The insights gained into PKA suggest that the MD-MX procedure may be beneficial in other crystallographic studies, producing information that cannot be obtained from other methods: (1) The MD-MX procedure yields an MD-derived solvent model that can be compared to the one generated by water picking in crystallographic refinement; (2) The MD solvent model and density analysis can help to guide manual adjustments when the difference density does not provide a clear picture of how to improve the structural model; (3) It yields picture of conformational variability that is more independent of the crystallographic data and is more integrated with the solvent model, in comparison with other techniques. For example, qFit (1, 3) and phenix.ensemble_refinement (6) generate pictures of anharmonic motions that go beyond what is possible using B-factors, and also can yield improved R factors. However, qFit does not attempt to model solvent density, and phenix.ensemble_refinement does not model all waters explicitly in the MD simulation step. Similarly, other non-MD based ensemble refinement approaches (4, 5, 45) do not consider the solvent in exploring multiple conformations. These limitations can lead to placement of side chains into non-protein density, as we saw in the case of Lys217 (Fig. 4). In contrast, the MD-MX procedure can provide information to distinguish protein and solvent density. The MD-MX procedure also provided a clear model of multi-conformer states for residues for Lys213 and Asp166. In contrast, the information from the ensemble refinement model was unclear for these cases: in the case of Lys213, the conformations are highly disordered, without a clear two-state distribution; and in the case of Asp166, there is limited conformational variability in the ensemble refinement model, and there is substantial difference density. It is possible that differences in the MD simulations between the methods (explicit solvent, crystalline simulation, the force field, etc.) contribute to the difference between the MD-MX method and ensemble refinement. Even when other techniques may suggest similar remodeling ideas, the MD can provide independent information to increase or decrease confidence in these ideas.
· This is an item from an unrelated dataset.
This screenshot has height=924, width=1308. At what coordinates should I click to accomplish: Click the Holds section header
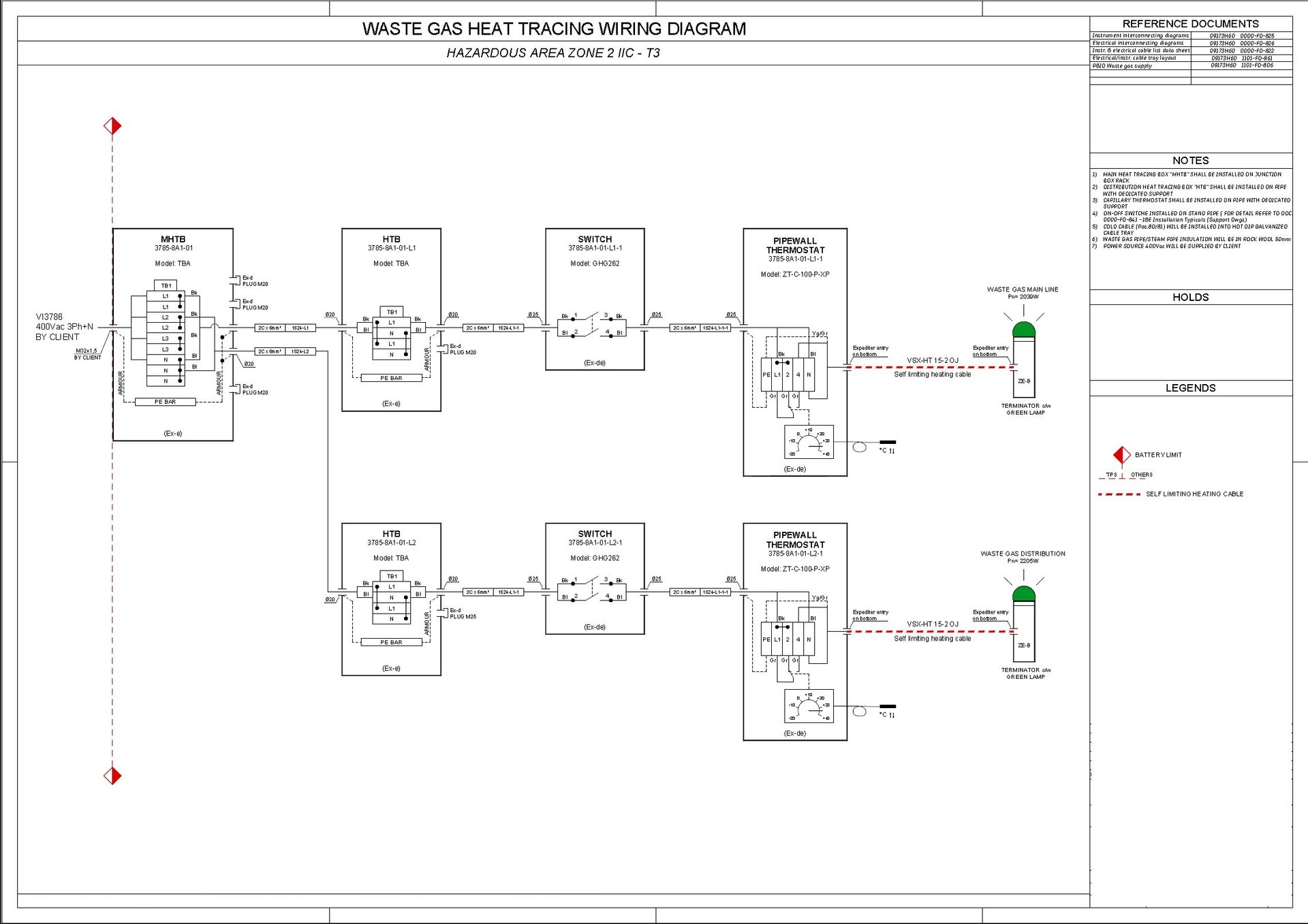[1190, 298]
To apply the MD-MX procedure more broadly, it will be useful to develop it into an automated workflow. Such a workflow could then be folded into the crystallographic refinement pipeline in such a way as to iteratively alter and improve the ordered water and protein structure, similar to, e.g., real space refinement or water picking and filtering. Certain aspects of the procedure lend themselves quite naturally to automation, such as the preparation and performing of the MD simulation and the calculation of densities. Other parts of the procedure will be more challenging to automate, such as multi-conformer modeling when there are potential water clashes.
Materials and Methods
Crystallographic Data Collection and Refinement Details
The C-subunit of PKA was recombinantly expressed in E. coli and purified as previously described (46). An additional MONO-S cation exchange step was used to separate phosphorylation states, with the peak corresponding to three phosphorylations taken for crystallization. C-subunit was concentrated to 8 mg/ml in 0.02 M KH2PO4 pH 6.5, 0.15 M KCl, and 0.001 M DTT and a ternary complex with inhibitor and ATP was formed with 1:20:10:10 molar ratio of C-subunit:Mg:ATP:IP20. The complex was crystallized by hanging drop vapor diffusion at 20°C under conditions as previously described (47) in 20% PEG 4000, 0.05 M MES pH 5.2, 0.05 M MgCl2, and 0.005 M DTT.
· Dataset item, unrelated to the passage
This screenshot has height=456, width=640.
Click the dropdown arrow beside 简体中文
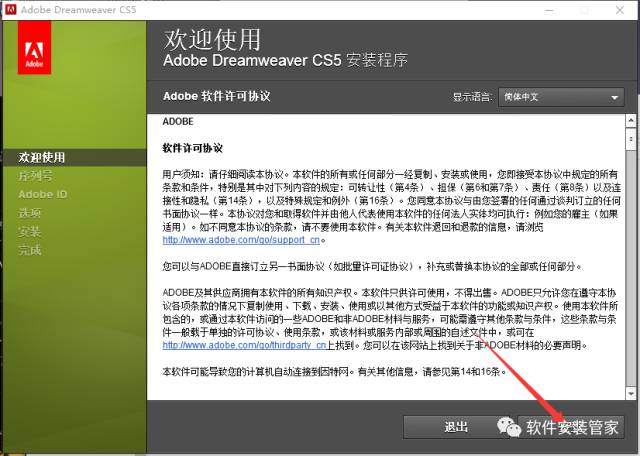(615, 97)
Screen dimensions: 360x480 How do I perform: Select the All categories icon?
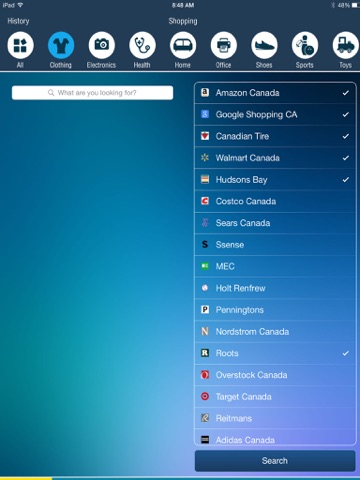click(20, 45)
Room temperature (12°C) X-ray diffraction data were collected at beamline 8.3.1 at the Advanced Light Source (ALS). The crystal was mounted on a MiTeGen™ loop and sealed in a MicroRT capillary. Two sweeps of 180° were collected between translations along the crystal. The sweeps were processed independently with a resolution cutoff of 2.4 Å using DIALS/xia2 in ccp4i2 (48, 49). BLEND in ccp4i (50) was then used to remove frames with radiation damage, merge, and scale the dataset (merging statistics in Table S1). Molecular replacement was performed using phaser (51) with 3FJQ (52) as the search model.
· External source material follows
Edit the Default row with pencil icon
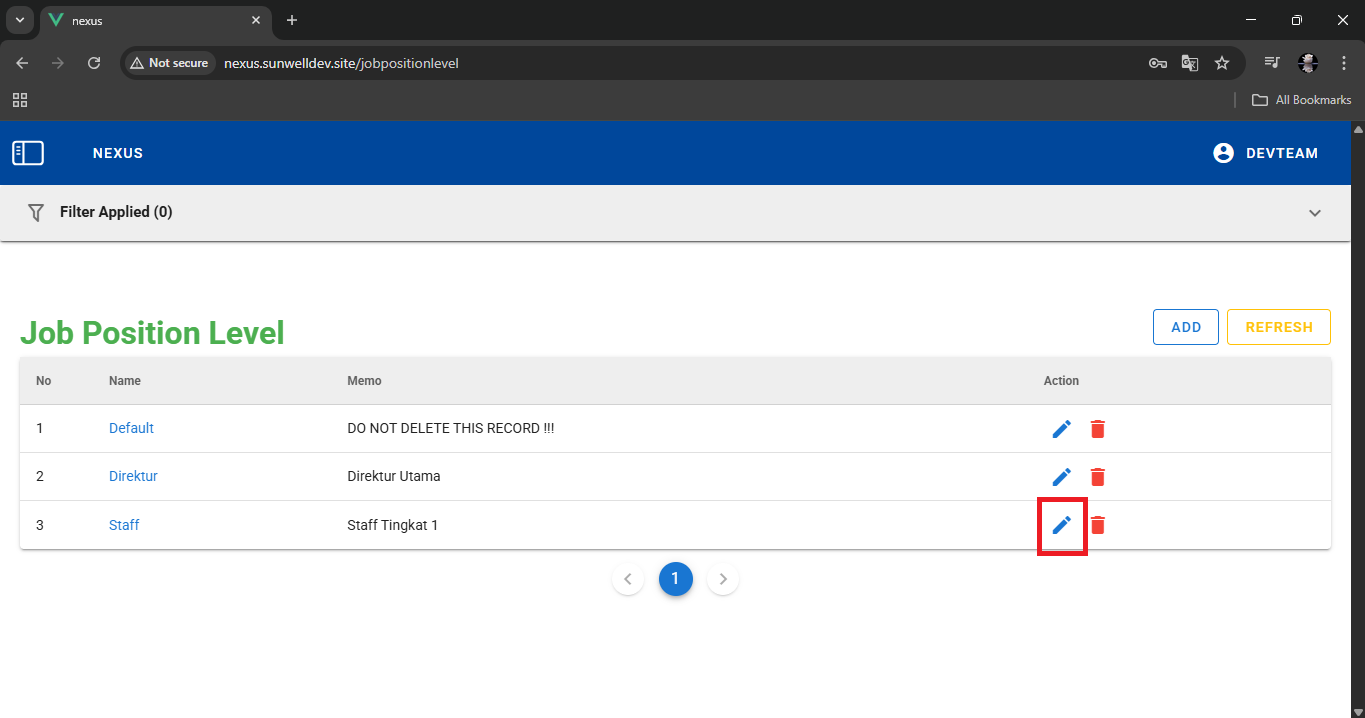Image resolution: width=1365 pixels, height=718 pixels. 1061,428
Refinement and model building was performed in phenix (53) and coot (54). The input structure for ensemble refinement was prepared using an initial single-structure refinement model with full occupancies for main chain and inhibitor peptide atoms, refined occupancies for the phosphate, ADP, and magnesium ions in the active site, and refined sites and B-factors for all atoms, as well as ordered waters placed by water picking, producing a model (S) with Rwork = 0.1557, Rfree = 0.1838. The final model had 148 waters. Due to a lack of supporting density, this model had 14 residues missing in the flexible N-terminus, and atoms missing in residues Gln176, Glu248, and Lys254. The waters around the active site of this model were removed, and an OMIT map was created, eliminating bulk solvent correction, to create a “Polder” map (55), which represents the density due to the water atoms in the region that were not included in the model.
An ensemble structural model, E, was refined with phenix.ensemble_refinement (6) for use in the crystalline MD. The number of ensemble members was set to 32 (one for each protein in the supercell system) by setting ensemble_reduction to “False”, and restricting the number_of_acquisition_periods and pdbs_per_block to 8 and 4, respectively (8 x 4 = 32).
MD System Preparation
Previous crystalline MD simulations have used a single structure refinement model for the initial coordinates for all proteins in the supercell. Here, we used a modified E model and seeded each protein in the supercell with a unique conformation from the ensemble. Because model E had 14 residues missing on the flexible N-terminus as well as residues 23-24 of the PKI peptide not modeled due to poor density, to produce the model which was used to seed the crystalline MD supercell, these residues were modeled in from 1CMK (56) into the 32 structure ensemble and the added residues had B-factors set to 120 and were refined in Phenix using rigid body and real-space refinement followed by geometry minimization. No steric clashes were observed for the propagated system, and no issues were encountered in energy minimization, solvation, or equilibration.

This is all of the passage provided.